By Tom Precious

ALBANY — Gov. Andrew M. Cuomo last fall publicly backed Mark Poloncarz’s efforts to defeat Erie County Executive Chris Collins.

Poloncarz returned the favor today, with a dose of praise for the governor’s new budget that was unusual by Albany standards for its level of gushing.

Between calling the governor’s various efforts “incredibly successful,” and “bigger and bolder,” and a “major victory” for taxpayers, the new county executive asked lawmakers to join with the governor.

“I urge you to pass the governor’s proposed budget with these reforms and proposals fully intact,” Poloncarz said during an appearance before a joint Senate and Assembly fiscal panel that spent the day delving into the local government aspects of Cuomo’s budget.

The annual legislative hearing process over a governor’s proposed budget has one certain element from the dozens of various interest groups that testify: complaints by groups that rely on state funding.

But Poloncarz wasn’t alone in his praise of the governor.

New York City Mayor Michael Bloomberg, who has had his battles with Cuomo, was lavish in his praise of the governor’s budget. And Buffalo Mayor Byron Brown checked through a number of suggestions he hopes the lawmakers could change in Cuomo’s budget, but he did it with surgical politeness.

Poloncarz spent his brief appearance before the Senate Finance and Assembly Ways and Means committees offering his firm support for Cuomo’s plans to have the state assume some of the future growth of the Medicaid insurance program and to create a pension tier for new public employees that would cut employer expenses.

In an interview after his testimony, Poloncarz was asked about the sea change in relations with Albany from the combative reign of Collins to his fledgling period as county leader.
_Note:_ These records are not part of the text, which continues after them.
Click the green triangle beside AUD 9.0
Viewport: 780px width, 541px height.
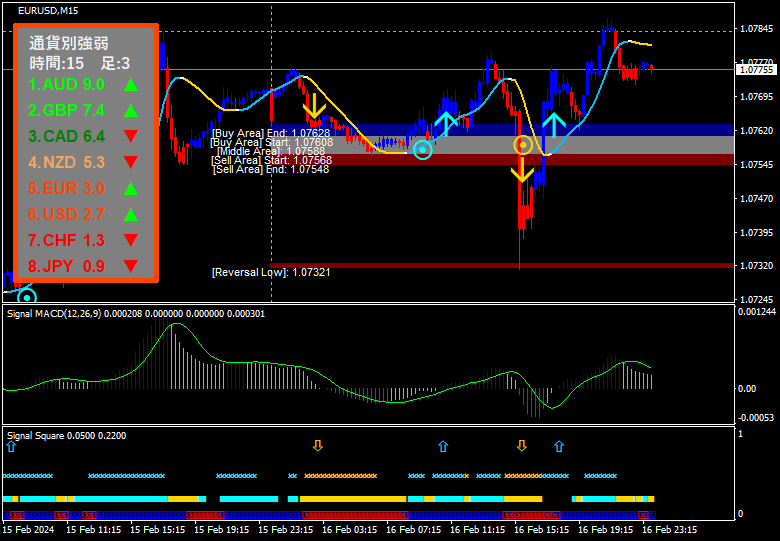[130, 85]
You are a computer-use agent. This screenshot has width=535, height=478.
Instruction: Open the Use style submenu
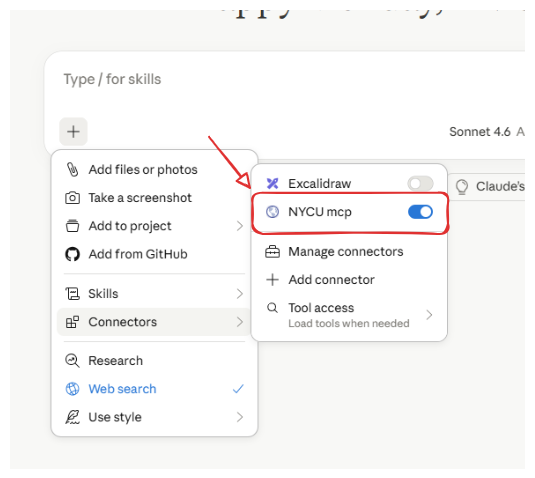[x=154, y=417]
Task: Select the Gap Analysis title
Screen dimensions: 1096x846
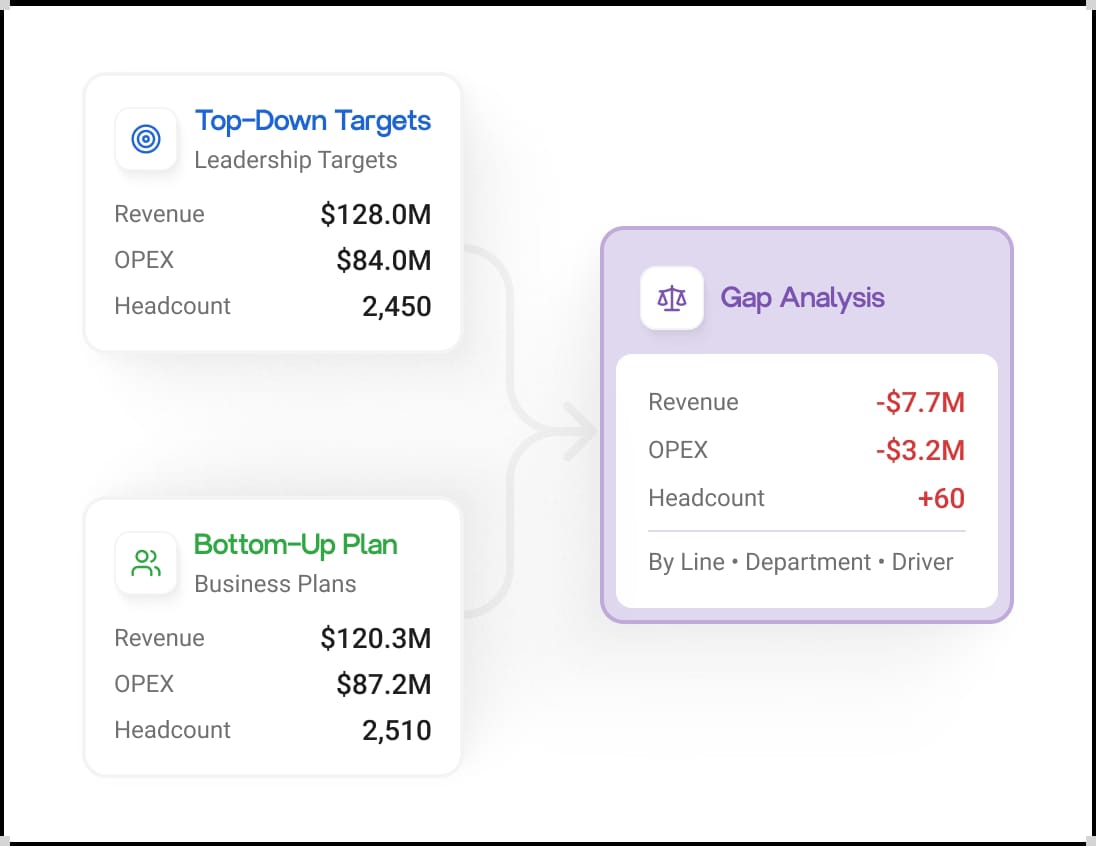Action: coord(802,299)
“No, it’s not necessarily a function of Democrat and Democrat,” Poloncarz said of the party ties with Cuomo.

“If you sit there and you close your door and say “I’m not going to talk to you and I’m not going to work with you on anything,’ like the prior county executive did, I don’t think it benefits the community,” he said.

Poloncarz said he would like to have the state assume the total $8 billion tab that counties must pay for Medicaid. But, in talking points similar to Cuomo, that isn’t realistic.
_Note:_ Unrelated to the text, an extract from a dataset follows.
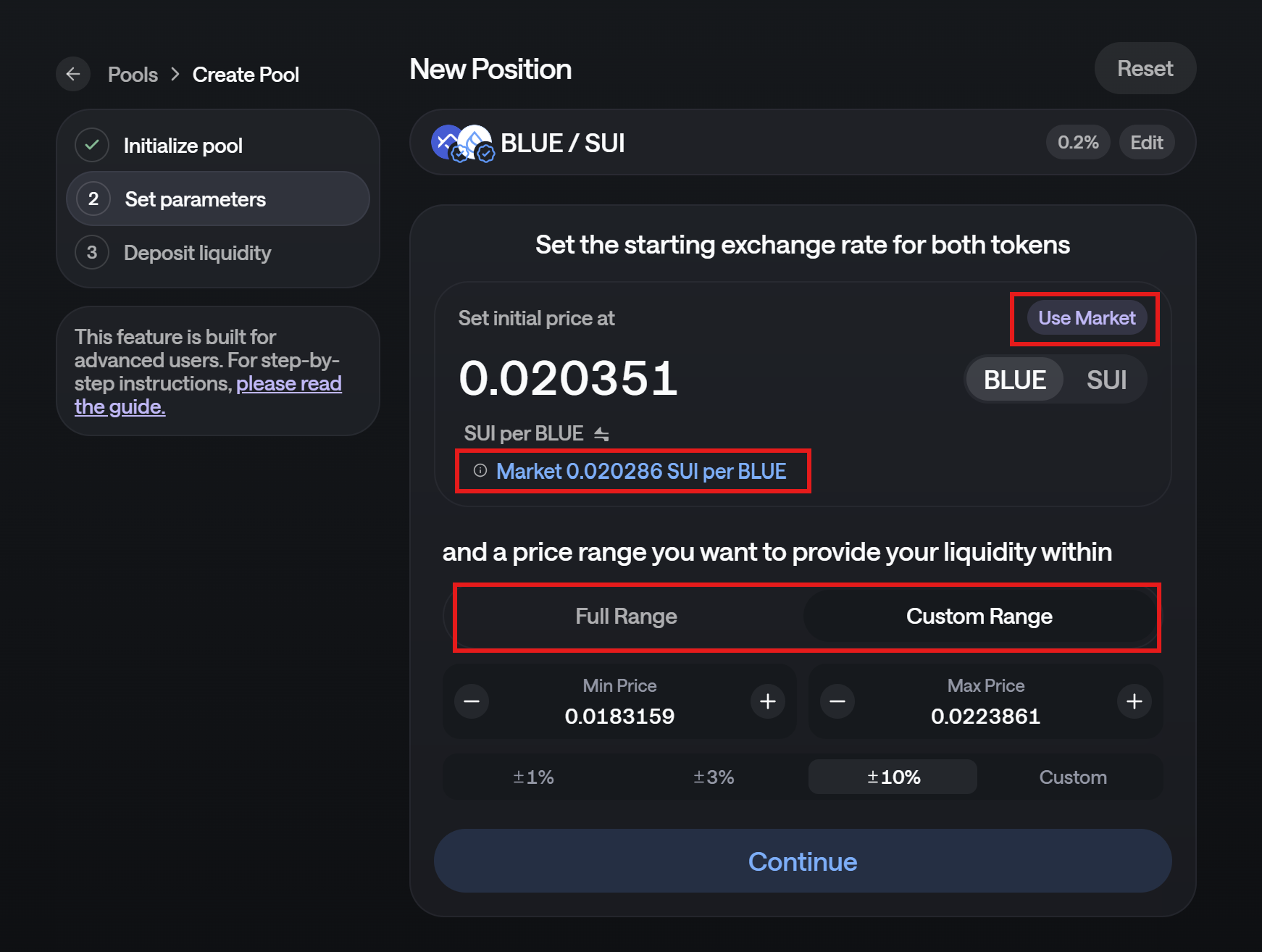1262x952 pixels.
Task: Choose the ±10% range preset
Action: [893, 777]
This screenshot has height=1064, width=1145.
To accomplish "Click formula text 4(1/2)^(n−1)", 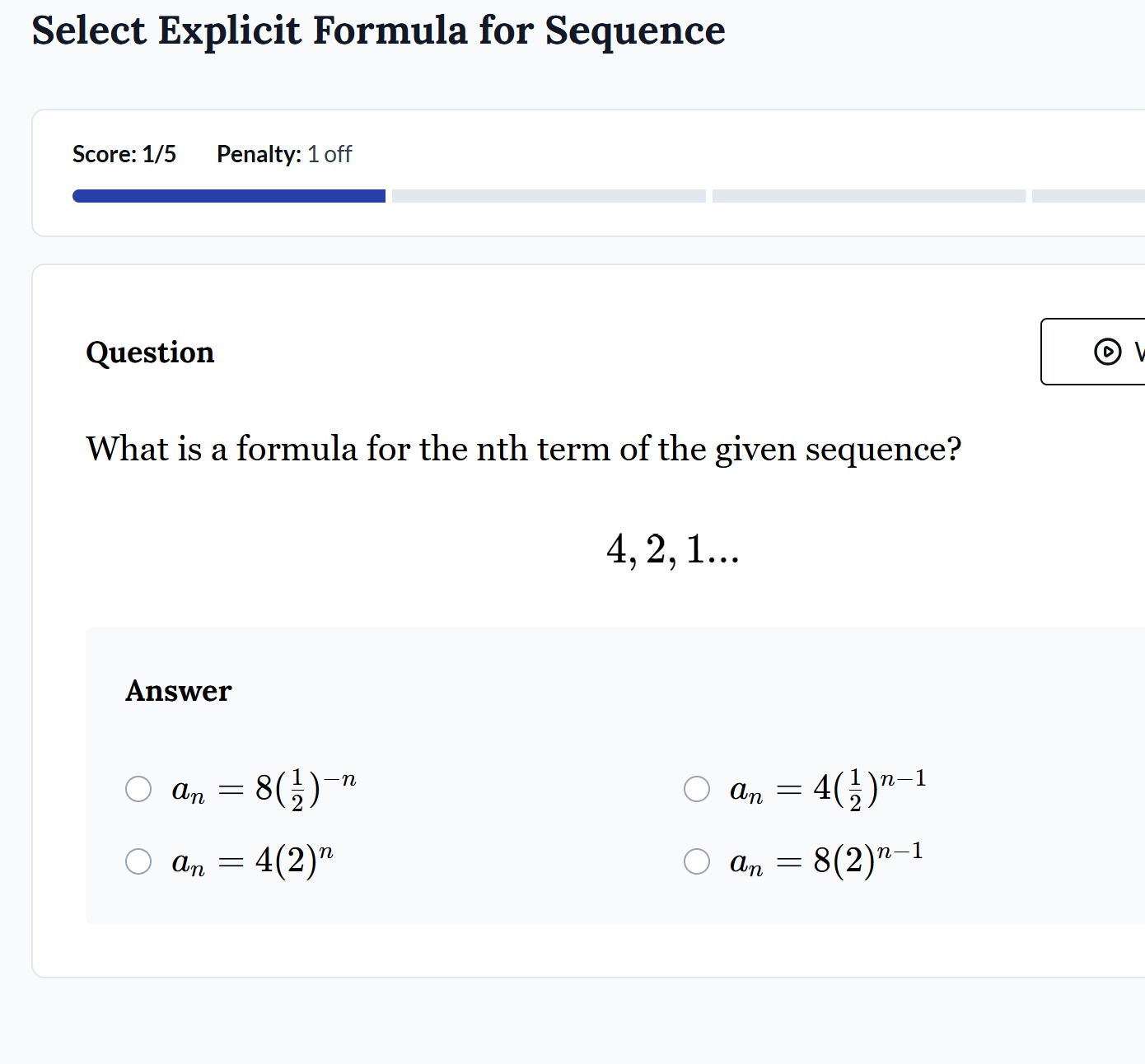I will coord(829,789).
“I think incremental growth is a good thing,” he said of the governor’s Medicaid plan, which Cuomo says would save counties $1.2 billion over the next five years.

“It’s not going to happen overnight,” Poloncarz said of longtime county efforts to get the state to pay for all of Medicaid. “That’s why I’m in favor of this proposal.”

Medicaid is the biggest driver of county property taxes.

In his appearance before the lawmakers, Poloncarz said Cuomo has a “bold plan” for cutting mandates on counties. Poloncarz said the county’s Medicaid costs are expected to grow to $205.3 million this year, up 2.5 percent over the previous year.

Poloncarz pressed for Cuomo’s pension change to lower county costs of future employees, and he heaped praise on the governor’s regional council approach to economic development — a new program he called “incredibly successful.”

The county executive said Albany has long talked of mandate relief and cutting pension costs.

“The governor has followed up on his words with this budget,” he told lawmakers.

If there was one, brief moment of negativity, it was when Poloncarz mentioned that the budget does not include new state money to try to keep the Buffalo Bills from moving when the team’s lease ends next year. But he quickly said that he is convinced keeping the Bills in Buffalo “is as much of a priority for the state as it is for my administration.”

Lawmakers on the panel asked no questions of Poloncarz. But they had one for Brown.

“If you get the billion, will you share it with Syracuse?” Sen. John DeFrancisco, a Syracuse-area Republican, joked about Cuomo’s plan to to direct $1 billion aid to Buffalo area for job creation.

For Bloomberg, who enjoyed the usual packed panel of legislators during his hour-and-a-half appearance, lawmakers came up with dozens of questions.